THE INPUT ::
↓↓↓

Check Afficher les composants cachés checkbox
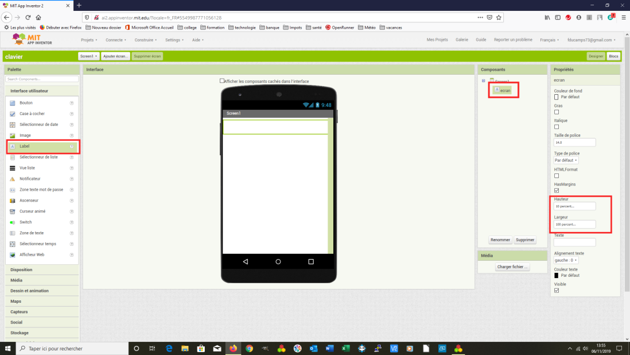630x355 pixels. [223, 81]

↑↑↑
↓↓↓

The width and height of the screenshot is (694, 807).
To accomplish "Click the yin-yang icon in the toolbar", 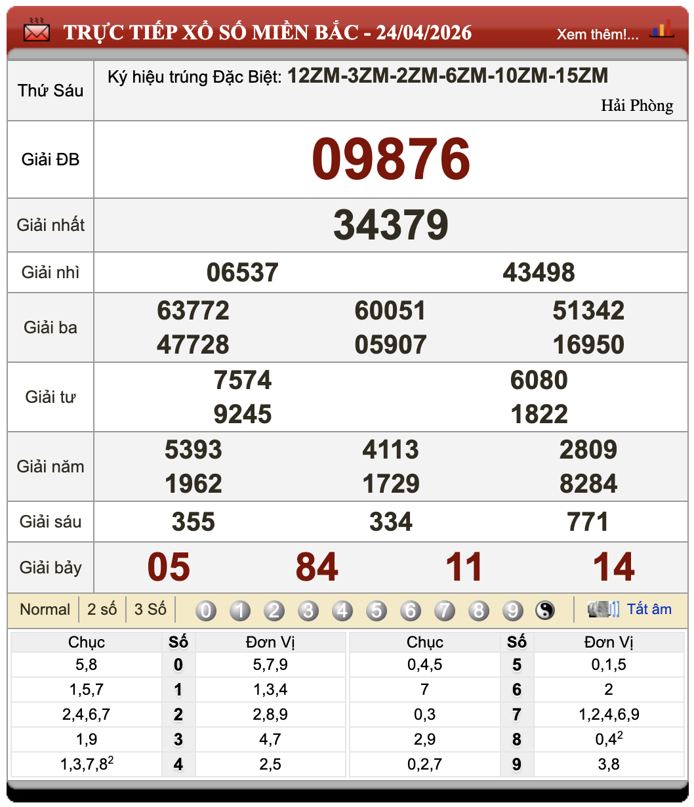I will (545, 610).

↑↑↑
↓↓↓

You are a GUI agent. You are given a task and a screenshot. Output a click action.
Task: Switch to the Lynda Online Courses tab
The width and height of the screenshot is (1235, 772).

↑↑↑

ABOUT THIS EXERCISE :: Look above for the line with "Task: Switch to the Lynda Online Courses tab" and the line with "The width and height of the screenshot is (1235, 772).", and reproduce exactly those two lines plus every line between, nothing more.

RESULT BELOW ::
Task: Switch to the Lynda Online Courses tab
The width and height of the screenshot is (1235, 772).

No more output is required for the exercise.